A Tall Dark Stranger Read online




  A TALL DARK STRANGER

  Joan Smith

  Chapter One

  It was beautiful in the water meadow that morning. May had just arrived, but already the warm air held a foretaste of summer. Reflections of the cloud-strewn sky shone on the calm water as clearly as images in a mirror. I could even see a pair of swallows magically swooping about on the water’s surface. And greenery everywhere, with the air soft as mist against the skin.

  It was the greenery that had brought me to this isolated spot. My goal that morning was to sketch a fritillary I had spotted the day before. You might know the plant by the name checkered daffodil. Hereabouts it’s less elegantly called snake’s head. Before the petals open, it does resemble a snake’s head, or it would if there was such a thing as a purple snake. The petals are a light purple, with a pattern like a snake’s skin, or a fish’s scales, in darker purple.
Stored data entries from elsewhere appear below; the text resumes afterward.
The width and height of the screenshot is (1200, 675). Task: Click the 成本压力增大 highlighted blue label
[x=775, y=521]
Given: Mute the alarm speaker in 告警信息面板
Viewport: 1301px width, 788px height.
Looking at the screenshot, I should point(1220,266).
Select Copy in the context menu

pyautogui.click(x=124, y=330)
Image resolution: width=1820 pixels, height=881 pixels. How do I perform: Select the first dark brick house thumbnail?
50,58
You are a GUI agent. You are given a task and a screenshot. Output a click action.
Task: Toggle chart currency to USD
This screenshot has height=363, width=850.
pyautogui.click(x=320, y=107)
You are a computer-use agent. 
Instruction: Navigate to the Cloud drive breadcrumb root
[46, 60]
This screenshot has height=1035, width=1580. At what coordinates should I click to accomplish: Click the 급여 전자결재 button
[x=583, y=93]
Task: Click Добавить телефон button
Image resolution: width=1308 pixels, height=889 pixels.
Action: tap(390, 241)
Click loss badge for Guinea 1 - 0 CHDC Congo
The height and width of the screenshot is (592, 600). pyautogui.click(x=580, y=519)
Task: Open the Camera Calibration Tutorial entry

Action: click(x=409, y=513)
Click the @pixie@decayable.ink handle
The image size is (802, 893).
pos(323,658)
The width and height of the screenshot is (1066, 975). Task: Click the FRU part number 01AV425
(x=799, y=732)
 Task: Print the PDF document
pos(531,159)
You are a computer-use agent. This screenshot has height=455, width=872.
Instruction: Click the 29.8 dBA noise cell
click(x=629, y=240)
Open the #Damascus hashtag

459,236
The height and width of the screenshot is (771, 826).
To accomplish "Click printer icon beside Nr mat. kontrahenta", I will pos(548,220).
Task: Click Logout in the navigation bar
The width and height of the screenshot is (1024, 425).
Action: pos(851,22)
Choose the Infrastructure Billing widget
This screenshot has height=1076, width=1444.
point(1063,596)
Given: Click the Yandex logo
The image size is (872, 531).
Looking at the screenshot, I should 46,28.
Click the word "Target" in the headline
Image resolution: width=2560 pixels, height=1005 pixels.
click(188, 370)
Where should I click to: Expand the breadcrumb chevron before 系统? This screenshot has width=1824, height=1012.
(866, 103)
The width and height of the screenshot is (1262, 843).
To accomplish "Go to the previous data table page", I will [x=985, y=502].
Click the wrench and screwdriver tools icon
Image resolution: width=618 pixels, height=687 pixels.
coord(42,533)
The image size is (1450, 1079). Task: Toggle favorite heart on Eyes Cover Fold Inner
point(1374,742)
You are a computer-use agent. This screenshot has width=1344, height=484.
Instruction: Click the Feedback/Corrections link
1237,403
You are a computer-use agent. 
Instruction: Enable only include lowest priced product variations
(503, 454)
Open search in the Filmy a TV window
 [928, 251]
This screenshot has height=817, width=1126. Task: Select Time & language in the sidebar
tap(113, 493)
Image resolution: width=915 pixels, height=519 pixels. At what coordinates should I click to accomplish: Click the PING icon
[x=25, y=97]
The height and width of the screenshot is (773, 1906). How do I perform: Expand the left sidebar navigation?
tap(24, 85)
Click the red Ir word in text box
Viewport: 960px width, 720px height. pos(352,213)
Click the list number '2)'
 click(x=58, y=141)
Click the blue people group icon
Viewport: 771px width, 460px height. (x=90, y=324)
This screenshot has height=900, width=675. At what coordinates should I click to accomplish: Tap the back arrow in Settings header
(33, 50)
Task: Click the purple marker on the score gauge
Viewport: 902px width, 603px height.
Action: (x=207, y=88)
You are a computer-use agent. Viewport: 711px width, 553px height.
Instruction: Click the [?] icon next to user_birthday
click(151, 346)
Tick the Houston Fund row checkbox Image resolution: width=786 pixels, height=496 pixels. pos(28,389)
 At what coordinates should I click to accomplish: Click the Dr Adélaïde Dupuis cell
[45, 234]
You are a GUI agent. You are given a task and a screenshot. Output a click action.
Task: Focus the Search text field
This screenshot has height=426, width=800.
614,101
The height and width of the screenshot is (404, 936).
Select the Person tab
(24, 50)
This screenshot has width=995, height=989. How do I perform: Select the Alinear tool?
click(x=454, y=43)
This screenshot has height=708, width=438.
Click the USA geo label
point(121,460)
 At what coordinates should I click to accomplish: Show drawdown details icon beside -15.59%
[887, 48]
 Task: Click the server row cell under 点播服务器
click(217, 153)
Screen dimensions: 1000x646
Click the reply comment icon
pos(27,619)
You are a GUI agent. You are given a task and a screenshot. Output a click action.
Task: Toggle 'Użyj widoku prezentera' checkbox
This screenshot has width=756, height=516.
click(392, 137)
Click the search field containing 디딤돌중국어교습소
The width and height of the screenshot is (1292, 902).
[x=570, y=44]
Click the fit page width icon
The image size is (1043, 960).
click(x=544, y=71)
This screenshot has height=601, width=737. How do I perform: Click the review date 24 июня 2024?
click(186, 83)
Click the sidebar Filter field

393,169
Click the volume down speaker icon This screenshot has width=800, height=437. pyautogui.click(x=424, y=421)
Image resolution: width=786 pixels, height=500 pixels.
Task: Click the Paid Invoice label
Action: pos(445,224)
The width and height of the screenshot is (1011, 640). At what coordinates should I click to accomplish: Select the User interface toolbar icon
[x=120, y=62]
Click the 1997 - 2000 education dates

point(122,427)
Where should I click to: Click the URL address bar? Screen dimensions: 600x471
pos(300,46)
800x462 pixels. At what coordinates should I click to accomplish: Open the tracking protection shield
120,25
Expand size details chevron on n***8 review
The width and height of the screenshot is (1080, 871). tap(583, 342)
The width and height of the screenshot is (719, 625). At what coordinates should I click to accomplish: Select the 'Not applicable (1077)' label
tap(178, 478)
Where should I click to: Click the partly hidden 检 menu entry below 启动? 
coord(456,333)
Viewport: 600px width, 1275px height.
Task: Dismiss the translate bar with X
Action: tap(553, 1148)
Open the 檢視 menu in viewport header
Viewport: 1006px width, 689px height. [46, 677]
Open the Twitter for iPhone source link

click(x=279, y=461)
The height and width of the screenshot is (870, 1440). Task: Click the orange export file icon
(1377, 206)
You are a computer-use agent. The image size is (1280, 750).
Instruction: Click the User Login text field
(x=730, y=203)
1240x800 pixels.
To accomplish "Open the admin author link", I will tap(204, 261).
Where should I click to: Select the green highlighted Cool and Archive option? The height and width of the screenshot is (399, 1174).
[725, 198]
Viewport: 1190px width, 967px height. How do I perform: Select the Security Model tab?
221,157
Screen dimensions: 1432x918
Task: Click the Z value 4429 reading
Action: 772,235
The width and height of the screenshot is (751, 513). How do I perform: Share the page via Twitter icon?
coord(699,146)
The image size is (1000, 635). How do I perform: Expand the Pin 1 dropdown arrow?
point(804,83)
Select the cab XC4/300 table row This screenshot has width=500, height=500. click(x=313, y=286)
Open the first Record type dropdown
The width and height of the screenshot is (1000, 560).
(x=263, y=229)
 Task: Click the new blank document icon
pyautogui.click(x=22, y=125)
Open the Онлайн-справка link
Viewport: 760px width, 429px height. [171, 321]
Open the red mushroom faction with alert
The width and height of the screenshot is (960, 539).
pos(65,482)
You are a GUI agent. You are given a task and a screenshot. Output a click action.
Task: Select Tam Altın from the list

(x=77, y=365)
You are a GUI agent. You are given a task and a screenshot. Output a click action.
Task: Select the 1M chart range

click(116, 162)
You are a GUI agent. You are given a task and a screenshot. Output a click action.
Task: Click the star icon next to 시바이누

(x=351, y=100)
  I opened my watercolor box, an elegant mahogany affair trimmed in brass, given to me by my Aunt Talbot on my last birthday when she finally accepted that I was serious about my art. The box is my pride and joy. It is every bit as handsome as a fine lady’s tea caddy. It has a handle like a reticule, drawers for vials and brushes, and compartments for dry blocks of watercolor paint.

  I settled on a table rock at the edge of the water meadow and opened my sketch pad. The fritillary was an easy sketch. The flower was simple, the stalk narrow with two long, linear leaves, one just below the flower, one an inch or two lower. I sketched the flower in pencil and then painted in the proper shades of purple.

  The fine detailing of retracing the pencil lines with black China ink would be done at home. If it turned out well, it would be varnished and added to the growing collection of paintings that would eventually be bound as a book and placed in the library at Oakbay Hall.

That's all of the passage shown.